They are materialist monists. That means that they believe that only energy/matter exists, therefore there is no room in Reality for the rational and the spiritual. This puts them at a great disadvantage with Christians who believe that Reality is material and rational and spiritual.

Thus their understanding of Reality is limited and this is why they refuse to give ecology its full significance in the way evolution works, They are looking for a simplistic, cause and effect relationship with does not exist.

Materialism tends to be black and white and this is probably why they have an intolerant simplistic black and white understanding of faith.


I can certainly imagine the tension of interactions like that.
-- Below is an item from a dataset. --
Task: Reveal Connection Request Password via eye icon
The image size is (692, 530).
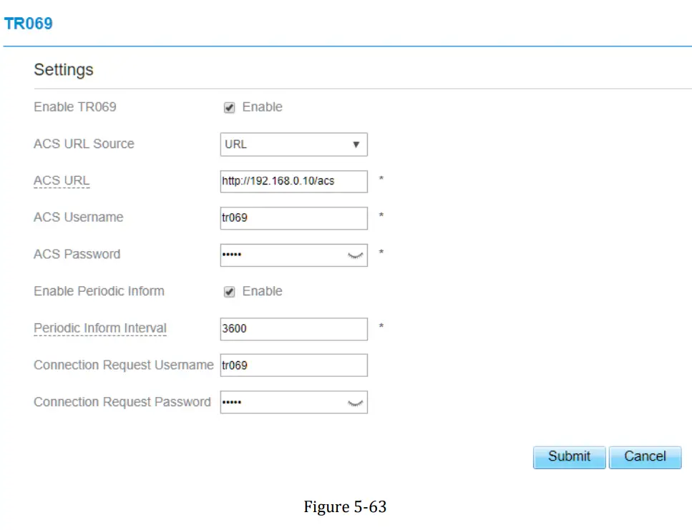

I wonder what that professor would have thought about my own upside down experience of what he thought would have changed my world view - - and it did - - but in completely the opposite sense.

Through my college years, I was a rather ardent determinist … a “casualit-ist” of the most complete type. Whether there was Quantum randomness or not, I certainly didn’t construe such randomness as how the human mind could be Free, or how consciousness had anything to do with a soul.

And that was all decades ago!

But, it was only a few years ago that I listened to a lecture by Daniel Dennett. Someone on this list (or probably another?) described him as one of the Four Horsemen of Atheism. I don’t recall who said that.

But in his talk he discussed a friend’s book on magic. When he asked his friend if the book was about Real Magic, the friend chided Dennett and they agreed that the only Real Magic is the kind that just can’t exist! Dennett was comparing this point to Free Will… that the only Real Free Will is the kind that just can’t exist!

At this point, I would have ordinarily said: “Ah ha… just what I’ve been saying … there just isn’t any room in the Cosmos for Free Will!” But this time, I didn’t say this in my mind. I was caught by the mystery of something Being Real and Not Possibly Existing, all at the same time. Sometimes linguistics can be a terrible trap; and sometimes linguistics helps a person make new leaps into seeing the world around him!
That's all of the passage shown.